Сегодня Россия еще более послеоктябрьская, чем в ноябре семнадцатого: ведь за минувшие семьдесят семь лет накапливались и накапливались последствия Великой Октябрьской.
Искусственно созданная искусственным Архимедом точка опоры не могла не быть временной, а накопление временности в течение семидесяти семи лет не могло не быть губительным.
И мы все еще живем во власти временности, без постоянных величин, и у нас все нет и нет собственной орбиты, только зигзагообразная кривая. И равнодействующей тоже нет - есть переменные составляющие.
Страна жаждет постоянных величин, потому что она - все еще жизнь, все еще живое вещество, все еще биология, пусть и подвергшаяся эксперименту. Этот эксперимент - испытание биологии на прочность: какое давление она, биология, способна выдержать? какую скорость перемен? какие химикаты? какие инфекции? какие кровопролития? какой упадок сил? какую экологию? какую преступность? какую новоявленную ложь?
Вот вопросы, к которым, думается, нынче свелись столь знаменитые "Вопросы ленинизма".

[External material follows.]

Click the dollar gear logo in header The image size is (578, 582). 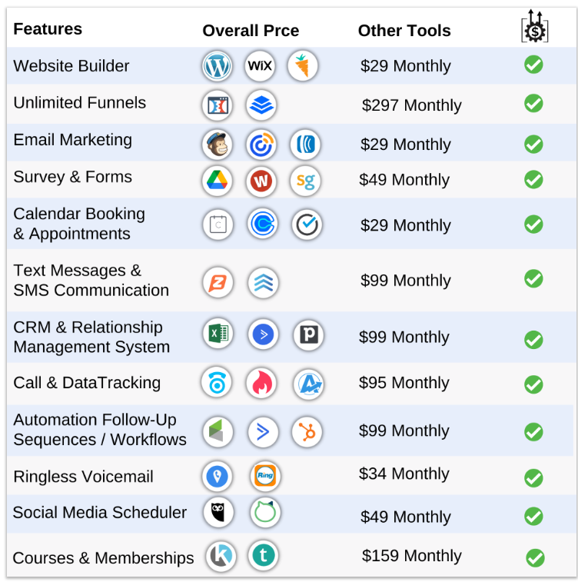534,27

Помнится, помнится эта книга, выдающийся труд товарища Сталина в строго казенном оформлении. Что там можно было придумать-то художникам-оформителям? Страшно им было хоть что-то придумать.
* * *
У каждого писателя свое собственное настроение письма, оно улавливается в интонации, в явственной громкости или же в шепоте, в облике фразы - в ее энергетике, в протяженности, в пристрастиях автора к тем или иным словам, к тем или иным частям речи - к прилагательным или к глаголам, к словам жаргона или к анахронизмам. Фраза тоже существует во времени и пространстве, она тоже часть Целого, а соотношение в ней между тем и другим - это тоже авторство.
Многие качества фразы вообще неуловимы, необозначимы, потому что обозначение слова словами свойственно толковым словарям, но для письма художественного дело рискованное.
Писатель - что он напишет без настроения?
Можно ли без настроения любить? А творчество - та же любовь. Если писатель пишет в ненависти к кому-то или к чему-то, не охвачен ли он в то время чувством любви к ненависти?
Любовь любит подчинять себе любящего. Вот и творчество - оно труд ума, труд необходимости, труд привычки, а еще - желание выразить собственное настроение, страсть непрерывно настроение создавать и непрерывно же избавляться от него.
У Достоевского настроения больше, чем требует логика, если даже она логика пророчества (настолько больше, насколько росчерки его подписи превышают допустимую в этом случае лаконичность).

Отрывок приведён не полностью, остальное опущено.